Sanga people

Regions with significant populations
- Katanga Province, Democratic Republic of the Congo: 431,000 (1991)

Languages
- Sanga language

= Sanga people =

The Sanga people (also Luba-Garenganze, Luba-Sanga or Southern Luba) are an ethnic group that lives mostly in the Katanga Province of the Democratic Republic of the Congo.

The missionary Frederick Stanley Arnot relates that a copper trader named Kalasa became a close friend of the old chief of Sanga. At one point Kalasa's son Msidi (Msiri) visited the Sanga country instead of his father, where he found the people at war with the Baluba people, who were invading from the north. Msiri's party had four guns, unknown weapons in the area at that time, and a few shots from the guns put the Baluba to flight. The old chief was grateful, gave Msiri increasing power, end eventually made him his successor.
Mziri founded the state of Geranganze with its capital at Bunkeya and took the title of king in 1870. Shortly after this the Sanga people revolted against Msiri's rule, led by their chief Mpande.

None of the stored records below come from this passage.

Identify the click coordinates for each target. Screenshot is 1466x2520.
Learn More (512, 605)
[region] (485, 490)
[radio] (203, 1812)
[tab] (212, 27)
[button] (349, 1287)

In the 1890s the Sanga put up a strong resistance to the colonial Force Publique of King Leopold II of Belgium.
In one notorious incident, rebels led by a chief called Mulume Niama killed a Belgian officer.
The rebels were pursued by Congo Free State troops and trapped in a large chalk cave.
When they refused to surrender, despite attempts to smoke them out, the cave was blocked up.
Three months later, troops entered the cave and found 178 bodies.
The soldiers triggered landslides to cover the cave and destroy all evidence of what could come to be seen as a martyrdom.

In the 1950s many of the Sanga people obtained work in the mines of the Katanga copperbelt.

Mwenda Jean Bosco was the leading guitarist in Congo in the 1950s.
His other name is Mwenda wa Bayeke, based on a claim of descent from the Sanga noble clan of Bayeke.
His music draws on various sources including the traditional music of his Luba/Sanga people.
In 1991 the estimated population of Sanga people was about 431,000, scattered through the Lubudi, Mitwaba, and Pweto territories.
The Tumbwe people, a small group of about 100,000 people whose homeland is in the Kalemie Territory on the west shore of Lake Tanganyika, take their name from a hereditary chief of the Sanga people.